Thursday, April 19, 2012

the swing of things

getting into the blogger motion is a little more than type some words, hit the button. it's more than a physical thing, for me anyway.

i do highly admire those that seem to have their blog engrained in their daily habit so much so that they don't miss a routinely scheduled post. no matter what seems to be going on in their life. maybe this is the proper outlet for them, I'm not sure, i tend to not make a habit out of speaking for other people. i have yet to ask them because, well... i've been away for a very long time and it's hard to get the needle into the groove while feeling as though i've missed a chunk of their life. however awkward, i am stepping quitely back into the bloggy-fold and trying to support those who supported me so long ago. i miss that little circle and hope to return wiser and better for my absence.

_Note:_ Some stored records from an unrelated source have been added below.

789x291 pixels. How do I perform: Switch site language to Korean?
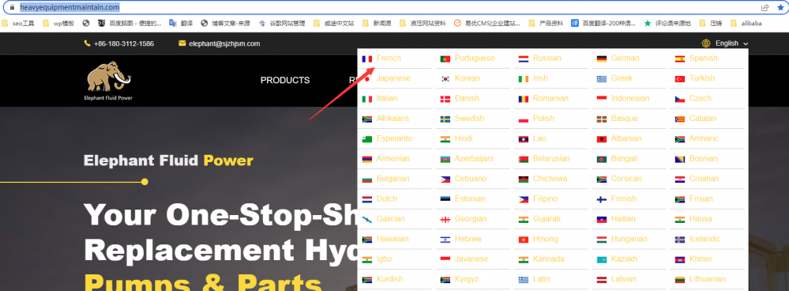pos(467,78)
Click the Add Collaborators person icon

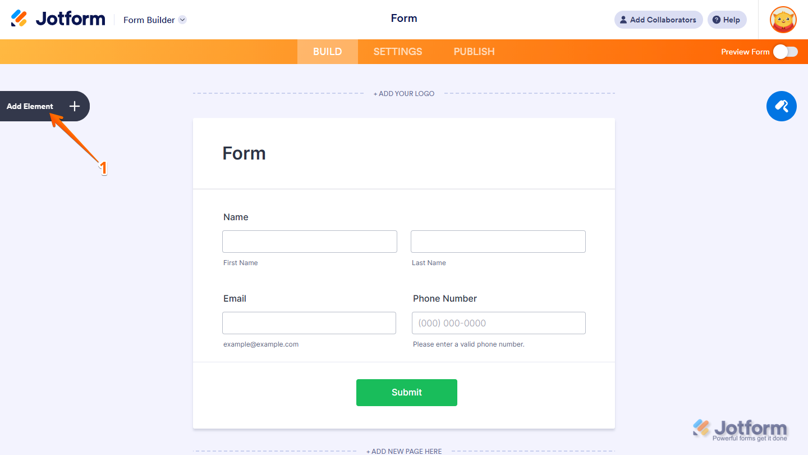coord(623,20)
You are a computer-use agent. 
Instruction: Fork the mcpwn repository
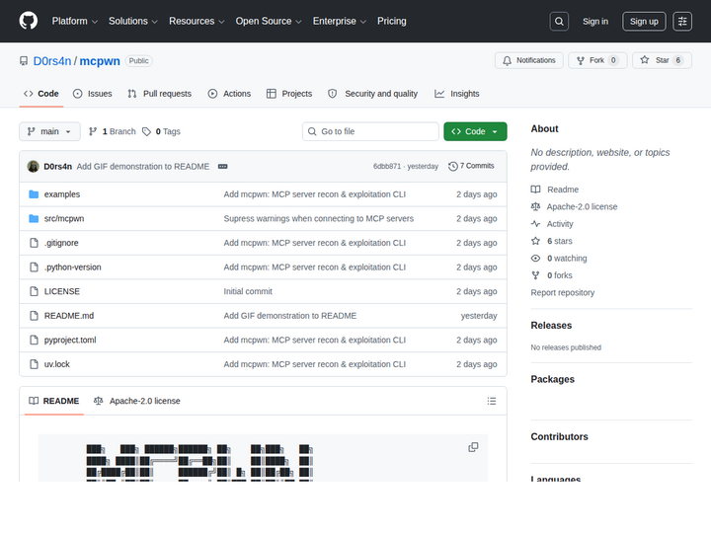coord(597,60)
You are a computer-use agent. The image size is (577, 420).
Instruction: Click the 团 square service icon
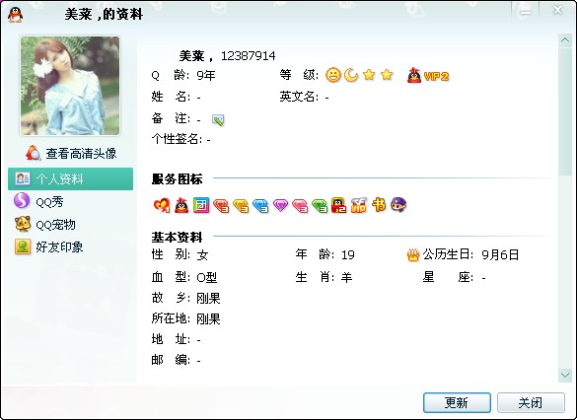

so, the swing of things, getting back into writing has been good. it's fantastic actually. i missed hearing the voices of characters, feeling their emotions so deeply that I grow angry, dance along, or even cry for them, and flail my arms in aghast at their frustrations, it's a different kind of life the writer lives in fiction and in real life, but i love it.

in the past i've made several promises to myself all getting side tracked and falling to the wayside because of one obtsicle or another. and what i've learned in this process is that promises are light and frivolous. i'm not particarlly proud of this, but unfortunatly that seems to be the case with promises to myself (any promises made to another i do follow through with, it's easier to let myself down than them-- it's something i've always stood by and always will)but i have found that i will not make promises to myself anymore - i will just do.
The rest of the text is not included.